*** DATA SHOWN Section Begins ***

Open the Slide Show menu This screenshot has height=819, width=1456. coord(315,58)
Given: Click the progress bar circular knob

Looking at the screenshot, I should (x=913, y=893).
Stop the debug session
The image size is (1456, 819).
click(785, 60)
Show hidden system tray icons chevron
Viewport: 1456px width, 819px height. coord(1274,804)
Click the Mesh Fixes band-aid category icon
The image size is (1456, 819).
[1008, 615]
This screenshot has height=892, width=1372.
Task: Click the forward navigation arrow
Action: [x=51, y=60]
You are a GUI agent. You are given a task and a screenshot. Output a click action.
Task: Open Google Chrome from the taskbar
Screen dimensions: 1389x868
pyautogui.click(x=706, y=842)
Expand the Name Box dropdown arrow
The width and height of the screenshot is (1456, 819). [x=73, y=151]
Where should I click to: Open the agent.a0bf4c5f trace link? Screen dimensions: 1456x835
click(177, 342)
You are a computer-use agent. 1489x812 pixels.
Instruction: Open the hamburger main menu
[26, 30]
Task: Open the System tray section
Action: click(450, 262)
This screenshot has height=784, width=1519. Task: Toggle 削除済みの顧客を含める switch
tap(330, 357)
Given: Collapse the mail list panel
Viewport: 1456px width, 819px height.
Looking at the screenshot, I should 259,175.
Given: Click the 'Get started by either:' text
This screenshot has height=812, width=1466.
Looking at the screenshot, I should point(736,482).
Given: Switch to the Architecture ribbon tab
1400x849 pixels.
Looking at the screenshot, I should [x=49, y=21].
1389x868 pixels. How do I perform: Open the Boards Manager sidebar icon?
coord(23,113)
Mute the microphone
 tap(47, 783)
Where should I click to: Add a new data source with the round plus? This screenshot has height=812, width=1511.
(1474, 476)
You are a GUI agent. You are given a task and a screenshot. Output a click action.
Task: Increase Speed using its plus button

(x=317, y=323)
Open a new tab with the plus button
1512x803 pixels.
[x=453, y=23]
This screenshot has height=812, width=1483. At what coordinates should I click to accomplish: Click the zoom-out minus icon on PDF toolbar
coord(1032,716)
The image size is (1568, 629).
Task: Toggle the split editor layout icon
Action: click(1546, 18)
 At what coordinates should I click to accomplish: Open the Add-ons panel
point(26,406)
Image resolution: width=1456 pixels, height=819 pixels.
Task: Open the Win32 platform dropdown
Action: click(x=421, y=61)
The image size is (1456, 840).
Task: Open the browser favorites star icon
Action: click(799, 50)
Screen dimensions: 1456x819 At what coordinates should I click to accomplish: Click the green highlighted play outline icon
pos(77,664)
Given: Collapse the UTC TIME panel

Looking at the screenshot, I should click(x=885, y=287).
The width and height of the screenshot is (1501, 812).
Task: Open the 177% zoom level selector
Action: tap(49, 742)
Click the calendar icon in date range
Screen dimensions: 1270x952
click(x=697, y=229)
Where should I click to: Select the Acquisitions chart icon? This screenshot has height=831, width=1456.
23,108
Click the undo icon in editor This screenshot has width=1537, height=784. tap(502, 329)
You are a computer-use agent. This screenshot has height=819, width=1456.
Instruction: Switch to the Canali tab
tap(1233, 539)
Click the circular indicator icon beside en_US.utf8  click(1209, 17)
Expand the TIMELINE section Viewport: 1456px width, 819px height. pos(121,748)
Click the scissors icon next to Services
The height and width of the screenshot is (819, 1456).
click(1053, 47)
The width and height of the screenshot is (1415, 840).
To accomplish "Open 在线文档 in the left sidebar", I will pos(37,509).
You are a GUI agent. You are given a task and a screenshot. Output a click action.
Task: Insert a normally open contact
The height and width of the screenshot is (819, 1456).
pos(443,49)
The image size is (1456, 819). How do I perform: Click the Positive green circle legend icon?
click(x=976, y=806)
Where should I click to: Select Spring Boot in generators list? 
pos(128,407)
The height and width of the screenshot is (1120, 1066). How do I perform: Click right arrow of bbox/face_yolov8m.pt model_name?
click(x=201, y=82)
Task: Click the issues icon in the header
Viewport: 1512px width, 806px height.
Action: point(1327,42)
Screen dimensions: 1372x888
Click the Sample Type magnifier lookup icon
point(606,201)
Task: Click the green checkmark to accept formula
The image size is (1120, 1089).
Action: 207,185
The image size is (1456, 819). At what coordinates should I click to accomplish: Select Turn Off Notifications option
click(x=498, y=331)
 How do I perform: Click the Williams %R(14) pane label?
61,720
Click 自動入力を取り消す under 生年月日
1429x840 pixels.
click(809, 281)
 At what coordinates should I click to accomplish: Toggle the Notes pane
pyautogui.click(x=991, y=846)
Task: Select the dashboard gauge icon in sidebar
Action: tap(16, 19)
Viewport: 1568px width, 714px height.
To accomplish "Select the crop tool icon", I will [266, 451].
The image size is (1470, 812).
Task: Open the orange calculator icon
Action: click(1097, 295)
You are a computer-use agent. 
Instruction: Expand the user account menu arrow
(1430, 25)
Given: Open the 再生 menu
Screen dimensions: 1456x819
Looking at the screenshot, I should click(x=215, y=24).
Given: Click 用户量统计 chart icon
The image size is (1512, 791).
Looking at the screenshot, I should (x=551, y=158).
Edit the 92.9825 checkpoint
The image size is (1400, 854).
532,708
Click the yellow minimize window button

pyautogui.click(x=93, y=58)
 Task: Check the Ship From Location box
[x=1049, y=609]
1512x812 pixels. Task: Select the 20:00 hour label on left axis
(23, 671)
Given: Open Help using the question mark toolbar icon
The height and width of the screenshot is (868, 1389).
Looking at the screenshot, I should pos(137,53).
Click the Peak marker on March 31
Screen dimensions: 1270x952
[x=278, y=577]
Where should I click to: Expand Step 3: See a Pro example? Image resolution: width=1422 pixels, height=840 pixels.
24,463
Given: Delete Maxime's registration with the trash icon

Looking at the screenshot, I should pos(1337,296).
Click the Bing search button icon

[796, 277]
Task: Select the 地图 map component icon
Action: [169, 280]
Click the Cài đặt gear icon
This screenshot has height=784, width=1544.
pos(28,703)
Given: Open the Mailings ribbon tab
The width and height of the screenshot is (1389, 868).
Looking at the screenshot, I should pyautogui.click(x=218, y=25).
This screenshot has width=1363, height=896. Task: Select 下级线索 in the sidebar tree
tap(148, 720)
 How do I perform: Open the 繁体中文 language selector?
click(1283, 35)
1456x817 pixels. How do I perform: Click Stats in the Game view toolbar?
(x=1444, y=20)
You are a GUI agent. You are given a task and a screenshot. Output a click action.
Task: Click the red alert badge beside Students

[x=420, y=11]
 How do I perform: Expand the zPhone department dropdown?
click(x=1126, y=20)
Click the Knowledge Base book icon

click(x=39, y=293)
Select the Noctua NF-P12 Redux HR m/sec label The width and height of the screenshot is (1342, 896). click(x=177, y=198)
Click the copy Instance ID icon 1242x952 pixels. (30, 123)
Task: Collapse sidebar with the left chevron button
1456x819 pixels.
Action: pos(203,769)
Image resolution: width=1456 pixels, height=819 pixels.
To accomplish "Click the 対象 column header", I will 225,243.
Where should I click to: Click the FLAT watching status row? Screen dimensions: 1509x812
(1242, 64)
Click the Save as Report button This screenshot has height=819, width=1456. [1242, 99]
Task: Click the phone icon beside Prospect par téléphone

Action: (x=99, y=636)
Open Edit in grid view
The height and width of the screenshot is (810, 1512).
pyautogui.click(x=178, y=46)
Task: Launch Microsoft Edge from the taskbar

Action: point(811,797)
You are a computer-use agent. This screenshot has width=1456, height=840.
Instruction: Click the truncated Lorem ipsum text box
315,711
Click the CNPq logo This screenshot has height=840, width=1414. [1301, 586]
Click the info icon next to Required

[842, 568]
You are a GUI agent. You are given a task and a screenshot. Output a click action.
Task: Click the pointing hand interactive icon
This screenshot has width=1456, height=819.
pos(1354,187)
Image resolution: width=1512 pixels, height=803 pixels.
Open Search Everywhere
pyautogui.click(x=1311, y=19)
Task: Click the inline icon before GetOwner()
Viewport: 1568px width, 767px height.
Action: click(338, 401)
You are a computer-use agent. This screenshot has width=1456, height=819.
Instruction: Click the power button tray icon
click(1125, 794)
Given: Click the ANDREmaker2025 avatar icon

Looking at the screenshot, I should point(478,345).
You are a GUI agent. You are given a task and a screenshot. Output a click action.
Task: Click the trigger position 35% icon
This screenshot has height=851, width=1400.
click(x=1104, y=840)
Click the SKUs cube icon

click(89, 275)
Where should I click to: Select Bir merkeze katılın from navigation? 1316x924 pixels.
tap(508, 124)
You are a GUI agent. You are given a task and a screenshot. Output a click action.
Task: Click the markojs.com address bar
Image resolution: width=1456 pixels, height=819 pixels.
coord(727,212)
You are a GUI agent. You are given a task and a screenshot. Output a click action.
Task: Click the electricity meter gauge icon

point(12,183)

*** DATA SHOWN Section Ends ***

Look above for the line holding "Task: Check the Ship From Location box". Print it and every line after it, exactly, through the line holding "Given: Open Help".

— TASK SOLUTION —
 Task: Check the Ship From Location box
[x=1049, y=609]
1512x812 pixels. Task: Select the 20:00 hour label on left axis
(23, 671)
Given: Open Help using the question mark toolbar icon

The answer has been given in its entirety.